27 de junio de 2011

Una historia de amor

Tengo una relación conyugal intransferible con libros que son la memoria personal de mis quince años. Quien dice quince dice los adorables primeros textos de la infancia, leídos y escritos. Otros monumentos de papel llegaron más cerca de los 20, fiestas inacabables, borracheras, lumis, depresión y esas cosas.                        
Dando una ojeada por la biblioteca de casa, en ocasiones me tiro un buen rato mirando algunos que leí hace tiempo, me gusta cogerlos en la mano, toquetear sus tapas, abrir una página al azar y recordar algún pasaje, encontrar una marca que dejé en alguna frase que me llamó especialmente la atención; y pienso cómo era aquel chaval que leyó ese libro, sus pensamientos, emociones, errores, pasiones e ideas de esa época, y cuánto queda de entonces, si es que queda algo; dónde estaba yo la primera vez que leí El Gran Gatsby, qué mujer ocupaba mi corazón o memoria cuando se me cruzó Emma Bovary, qué significó para mí conocer a un muchacho de provincias llamado Julián Sorel, o si andaba muy colgado cuando soñé que Pessoa me susurraba  al oído eso de “seré siempre el que esperó a que le abrieran la puerta, junto a un muro sin puerta”. La historia de vida y pasión que tienen detrás, mi mirada al mundo que trataba de entender, esa moto que nunca quise comprar pese a que desde los púlpitos dogmáticos algunos ilustres soplapollas me la intentaron vender, el enriquecimiento que aumentaba con cada cierre de contraportada, las grietas, las peores heridas que son sin duda las que no se ven, que no están en el cuerpo ni son tatuajes en la piel.

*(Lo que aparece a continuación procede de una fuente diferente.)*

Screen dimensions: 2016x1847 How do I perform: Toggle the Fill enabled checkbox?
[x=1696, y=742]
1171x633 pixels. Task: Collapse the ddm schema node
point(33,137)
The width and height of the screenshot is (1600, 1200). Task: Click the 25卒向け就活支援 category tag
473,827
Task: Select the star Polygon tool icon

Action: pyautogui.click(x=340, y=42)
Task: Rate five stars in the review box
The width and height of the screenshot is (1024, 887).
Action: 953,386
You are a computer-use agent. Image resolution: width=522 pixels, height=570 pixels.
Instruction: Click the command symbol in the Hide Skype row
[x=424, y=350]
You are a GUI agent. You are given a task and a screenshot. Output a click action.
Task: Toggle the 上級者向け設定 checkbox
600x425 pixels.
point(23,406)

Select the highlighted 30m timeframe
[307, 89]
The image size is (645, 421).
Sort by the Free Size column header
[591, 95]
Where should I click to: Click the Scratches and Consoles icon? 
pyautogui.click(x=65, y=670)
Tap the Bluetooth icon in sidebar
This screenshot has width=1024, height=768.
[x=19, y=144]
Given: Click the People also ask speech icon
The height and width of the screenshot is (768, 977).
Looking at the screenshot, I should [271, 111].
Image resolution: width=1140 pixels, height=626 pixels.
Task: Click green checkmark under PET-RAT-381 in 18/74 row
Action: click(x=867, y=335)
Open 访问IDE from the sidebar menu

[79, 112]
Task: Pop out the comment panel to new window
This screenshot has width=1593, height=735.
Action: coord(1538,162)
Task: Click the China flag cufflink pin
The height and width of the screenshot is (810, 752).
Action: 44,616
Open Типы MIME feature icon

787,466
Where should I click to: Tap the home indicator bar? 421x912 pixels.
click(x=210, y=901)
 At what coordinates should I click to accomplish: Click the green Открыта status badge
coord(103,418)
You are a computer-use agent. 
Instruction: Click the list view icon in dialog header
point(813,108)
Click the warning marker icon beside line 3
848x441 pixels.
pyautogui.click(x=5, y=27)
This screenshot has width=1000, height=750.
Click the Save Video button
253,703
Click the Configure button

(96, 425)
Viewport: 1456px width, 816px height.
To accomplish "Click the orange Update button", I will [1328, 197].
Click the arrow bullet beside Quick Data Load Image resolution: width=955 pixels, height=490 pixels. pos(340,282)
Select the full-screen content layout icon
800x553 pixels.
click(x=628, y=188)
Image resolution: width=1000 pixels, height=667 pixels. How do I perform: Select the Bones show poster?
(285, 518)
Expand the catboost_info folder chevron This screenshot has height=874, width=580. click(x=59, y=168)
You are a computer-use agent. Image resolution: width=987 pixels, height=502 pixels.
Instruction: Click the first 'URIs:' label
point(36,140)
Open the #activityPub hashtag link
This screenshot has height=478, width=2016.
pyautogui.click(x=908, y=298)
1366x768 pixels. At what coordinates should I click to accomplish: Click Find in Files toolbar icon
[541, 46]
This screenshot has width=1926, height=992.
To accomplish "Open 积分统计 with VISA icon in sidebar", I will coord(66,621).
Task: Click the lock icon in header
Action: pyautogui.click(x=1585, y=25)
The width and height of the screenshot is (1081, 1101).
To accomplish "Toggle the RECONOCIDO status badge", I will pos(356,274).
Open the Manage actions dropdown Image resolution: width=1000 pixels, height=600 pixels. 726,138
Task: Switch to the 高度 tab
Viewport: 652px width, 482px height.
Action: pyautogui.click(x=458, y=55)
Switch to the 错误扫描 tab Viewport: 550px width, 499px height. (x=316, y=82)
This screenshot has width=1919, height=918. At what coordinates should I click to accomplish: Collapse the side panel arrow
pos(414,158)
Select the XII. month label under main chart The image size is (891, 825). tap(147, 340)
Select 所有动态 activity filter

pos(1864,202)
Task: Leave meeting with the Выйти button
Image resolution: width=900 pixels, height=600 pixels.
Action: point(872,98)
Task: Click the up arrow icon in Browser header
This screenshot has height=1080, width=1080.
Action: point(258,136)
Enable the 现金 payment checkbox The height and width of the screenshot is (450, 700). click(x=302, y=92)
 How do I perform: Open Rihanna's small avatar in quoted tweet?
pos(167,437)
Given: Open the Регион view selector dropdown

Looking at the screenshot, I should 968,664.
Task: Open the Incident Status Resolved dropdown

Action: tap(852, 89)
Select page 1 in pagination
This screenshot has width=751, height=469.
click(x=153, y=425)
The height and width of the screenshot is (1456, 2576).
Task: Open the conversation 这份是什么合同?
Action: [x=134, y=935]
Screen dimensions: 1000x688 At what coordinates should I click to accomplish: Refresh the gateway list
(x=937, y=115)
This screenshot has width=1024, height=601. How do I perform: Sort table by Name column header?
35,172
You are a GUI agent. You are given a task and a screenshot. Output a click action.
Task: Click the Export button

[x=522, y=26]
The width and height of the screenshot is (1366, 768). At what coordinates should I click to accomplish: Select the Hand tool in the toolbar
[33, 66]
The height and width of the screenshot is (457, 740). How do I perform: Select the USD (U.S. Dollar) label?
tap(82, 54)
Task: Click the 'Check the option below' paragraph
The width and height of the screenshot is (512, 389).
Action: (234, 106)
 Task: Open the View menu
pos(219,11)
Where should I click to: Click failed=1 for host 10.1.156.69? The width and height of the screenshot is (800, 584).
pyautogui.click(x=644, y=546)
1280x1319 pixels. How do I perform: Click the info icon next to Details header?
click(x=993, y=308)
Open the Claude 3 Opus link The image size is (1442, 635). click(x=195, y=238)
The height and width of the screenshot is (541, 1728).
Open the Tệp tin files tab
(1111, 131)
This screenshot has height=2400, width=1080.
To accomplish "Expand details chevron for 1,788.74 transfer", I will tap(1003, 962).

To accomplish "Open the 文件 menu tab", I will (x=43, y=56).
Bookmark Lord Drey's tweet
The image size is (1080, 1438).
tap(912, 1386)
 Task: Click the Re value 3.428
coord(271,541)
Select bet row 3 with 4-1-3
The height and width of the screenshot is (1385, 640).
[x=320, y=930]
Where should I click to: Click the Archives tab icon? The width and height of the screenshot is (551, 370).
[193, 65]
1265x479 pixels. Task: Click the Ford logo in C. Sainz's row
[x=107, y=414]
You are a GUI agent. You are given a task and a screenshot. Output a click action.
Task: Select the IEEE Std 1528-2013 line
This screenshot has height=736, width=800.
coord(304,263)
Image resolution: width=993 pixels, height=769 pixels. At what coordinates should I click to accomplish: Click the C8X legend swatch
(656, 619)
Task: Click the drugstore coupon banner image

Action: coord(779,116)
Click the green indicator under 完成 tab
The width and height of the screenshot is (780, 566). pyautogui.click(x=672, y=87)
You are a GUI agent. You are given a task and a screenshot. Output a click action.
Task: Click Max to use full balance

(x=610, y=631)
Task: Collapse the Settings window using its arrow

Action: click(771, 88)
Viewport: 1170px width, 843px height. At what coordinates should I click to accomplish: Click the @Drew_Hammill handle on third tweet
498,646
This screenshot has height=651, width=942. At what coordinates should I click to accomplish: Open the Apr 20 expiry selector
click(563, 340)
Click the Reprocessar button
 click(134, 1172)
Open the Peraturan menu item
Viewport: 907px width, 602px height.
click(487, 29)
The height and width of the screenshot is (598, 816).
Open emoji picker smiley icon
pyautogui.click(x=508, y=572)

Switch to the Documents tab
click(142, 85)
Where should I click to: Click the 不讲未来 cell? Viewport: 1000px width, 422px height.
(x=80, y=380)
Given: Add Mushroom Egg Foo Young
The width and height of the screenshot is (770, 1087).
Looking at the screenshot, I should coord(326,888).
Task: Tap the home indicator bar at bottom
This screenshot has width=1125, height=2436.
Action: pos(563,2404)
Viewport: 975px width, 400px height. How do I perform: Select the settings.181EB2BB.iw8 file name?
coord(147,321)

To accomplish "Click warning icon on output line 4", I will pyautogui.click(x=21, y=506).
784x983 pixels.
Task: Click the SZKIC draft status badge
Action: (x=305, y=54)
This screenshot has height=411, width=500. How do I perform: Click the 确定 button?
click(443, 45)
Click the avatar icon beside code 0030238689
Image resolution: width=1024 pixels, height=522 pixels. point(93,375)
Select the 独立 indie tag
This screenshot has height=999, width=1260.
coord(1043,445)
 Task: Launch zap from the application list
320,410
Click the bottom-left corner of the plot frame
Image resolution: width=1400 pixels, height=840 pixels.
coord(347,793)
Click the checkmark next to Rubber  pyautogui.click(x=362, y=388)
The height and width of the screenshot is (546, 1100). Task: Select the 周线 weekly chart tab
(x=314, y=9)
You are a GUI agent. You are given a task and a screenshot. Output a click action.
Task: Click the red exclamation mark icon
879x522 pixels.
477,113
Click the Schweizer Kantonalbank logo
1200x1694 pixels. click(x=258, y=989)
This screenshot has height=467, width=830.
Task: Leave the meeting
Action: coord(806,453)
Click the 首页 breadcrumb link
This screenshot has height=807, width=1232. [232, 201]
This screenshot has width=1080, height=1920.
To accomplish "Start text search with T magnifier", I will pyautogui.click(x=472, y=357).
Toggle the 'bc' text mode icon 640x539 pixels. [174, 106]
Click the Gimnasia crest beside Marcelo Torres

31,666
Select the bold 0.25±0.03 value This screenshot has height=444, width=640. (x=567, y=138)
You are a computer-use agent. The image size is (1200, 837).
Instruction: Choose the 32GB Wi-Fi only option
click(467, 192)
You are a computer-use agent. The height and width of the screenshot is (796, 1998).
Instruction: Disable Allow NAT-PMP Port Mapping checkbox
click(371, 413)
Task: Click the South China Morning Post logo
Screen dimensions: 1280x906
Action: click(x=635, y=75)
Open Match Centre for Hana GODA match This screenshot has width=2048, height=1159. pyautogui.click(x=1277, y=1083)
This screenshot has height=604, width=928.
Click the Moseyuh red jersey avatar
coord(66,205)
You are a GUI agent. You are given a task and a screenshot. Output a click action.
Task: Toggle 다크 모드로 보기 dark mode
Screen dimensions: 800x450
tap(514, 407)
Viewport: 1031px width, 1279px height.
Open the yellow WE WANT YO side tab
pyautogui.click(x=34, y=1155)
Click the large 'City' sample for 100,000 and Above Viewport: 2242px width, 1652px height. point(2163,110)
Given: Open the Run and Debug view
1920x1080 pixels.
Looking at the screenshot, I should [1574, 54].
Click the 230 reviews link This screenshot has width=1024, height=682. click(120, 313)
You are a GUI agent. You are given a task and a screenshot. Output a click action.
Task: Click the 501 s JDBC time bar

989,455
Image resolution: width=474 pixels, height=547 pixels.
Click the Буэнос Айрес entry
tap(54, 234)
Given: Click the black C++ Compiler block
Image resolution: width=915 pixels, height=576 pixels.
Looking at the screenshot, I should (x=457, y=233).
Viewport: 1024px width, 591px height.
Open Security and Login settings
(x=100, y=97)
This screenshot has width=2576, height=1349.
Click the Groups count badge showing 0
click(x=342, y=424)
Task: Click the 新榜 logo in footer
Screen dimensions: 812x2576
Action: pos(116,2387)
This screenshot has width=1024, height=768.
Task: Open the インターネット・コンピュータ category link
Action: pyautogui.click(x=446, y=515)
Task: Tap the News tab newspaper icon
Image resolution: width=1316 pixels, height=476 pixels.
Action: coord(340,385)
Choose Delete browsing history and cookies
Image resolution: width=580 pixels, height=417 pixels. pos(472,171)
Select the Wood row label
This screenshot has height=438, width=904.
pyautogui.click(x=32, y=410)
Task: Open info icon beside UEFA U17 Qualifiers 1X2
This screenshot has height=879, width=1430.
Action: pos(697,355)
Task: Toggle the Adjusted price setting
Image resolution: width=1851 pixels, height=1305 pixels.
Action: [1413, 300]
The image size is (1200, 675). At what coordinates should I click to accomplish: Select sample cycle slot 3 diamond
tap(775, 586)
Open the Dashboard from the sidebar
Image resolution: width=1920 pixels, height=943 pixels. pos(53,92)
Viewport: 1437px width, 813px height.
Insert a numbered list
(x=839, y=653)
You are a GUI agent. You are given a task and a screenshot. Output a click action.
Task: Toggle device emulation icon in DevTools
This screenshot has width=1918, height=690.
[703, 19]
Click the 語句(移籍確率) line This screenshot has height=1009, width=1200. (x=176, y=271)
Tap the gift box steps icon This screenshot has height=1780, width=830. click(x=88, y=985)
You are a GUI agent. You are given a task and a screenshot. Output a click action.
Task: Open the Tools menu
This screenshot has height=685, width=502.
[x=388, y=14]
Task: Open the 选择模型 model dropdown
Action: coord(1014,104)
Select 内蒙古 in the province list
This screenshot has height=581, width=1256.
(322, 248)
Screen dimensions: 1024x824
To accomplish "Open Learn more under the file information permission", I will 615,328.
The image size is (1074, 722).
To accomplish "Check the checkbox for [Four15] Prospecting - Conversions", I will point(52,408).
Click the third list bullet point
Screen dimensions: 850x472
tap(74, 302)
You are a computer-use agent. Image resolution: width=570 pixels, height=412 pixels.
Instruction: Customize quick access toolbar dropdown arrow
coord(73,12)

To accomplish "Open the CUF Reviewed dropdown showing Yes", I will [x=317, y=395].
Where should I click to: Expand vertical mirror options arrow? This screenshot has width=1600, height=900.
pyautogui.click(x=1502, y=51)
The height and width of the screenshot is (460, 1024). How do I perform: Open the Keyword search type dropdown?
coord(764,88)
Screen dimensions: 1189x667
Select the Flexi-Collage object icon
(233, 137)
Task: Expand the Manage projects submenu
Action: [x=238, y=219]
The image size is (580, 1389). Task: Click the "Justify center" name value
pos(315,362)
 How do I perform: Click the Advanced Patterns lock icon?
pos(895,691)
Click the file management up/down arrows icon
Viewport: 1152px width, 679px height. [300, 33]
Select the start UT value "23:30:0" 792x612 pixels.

Irme por ahí con una buena novela bajo el brazo me sume en un estado muy próximo a la felicidad. A veces no necesito nada (ni a nadie) más.
No me imagino la existencia sin tener esos libros y pasar sus hojas, sin devorarlos con reposada tranquilidad y deleite en la madrugada silenciosa del salón de mi casa, sin buscarle un lugar y colocar con mimo cada uno nuevo que compro, que me regalan, o que adquiero de segunda mano tirados de precio, porque están en un escaparate de una tienda donde permanecen sin pena ni gloria por menos de tres euros esperando a que alguien se los lleve a su casa, pero resulta que no, que en ese quiosco siempre que voy está la señora que se adquiere el Hola o la adolescente tonta del pijo que se lleva el Cosmopolitan.
Por eso me cuesta entender la habilidad tecnológica de los jóvenes (mis contemporáneos) de descargarse libros y quemar las córneas en diminutos aparatos que ni comprendo ni sé utilizar y además me importa un carajo. Cada vez que me muevo mínimamente del lugar en que nací va algún libro en la mochila, para compañía en trayectos, estaciones de autobús, en aeropuertos, en un banco del camino. No me interesa el maldito libro electrónico ni leer mis novelas preferidas en un aparato que ponga “Apple”, tampoco la vanguardia, tecnología puntera, comodidad intrascendente, literatura de descargar y tirar, vacuidad de pensamientos, tanto ifóns y tanta mierda.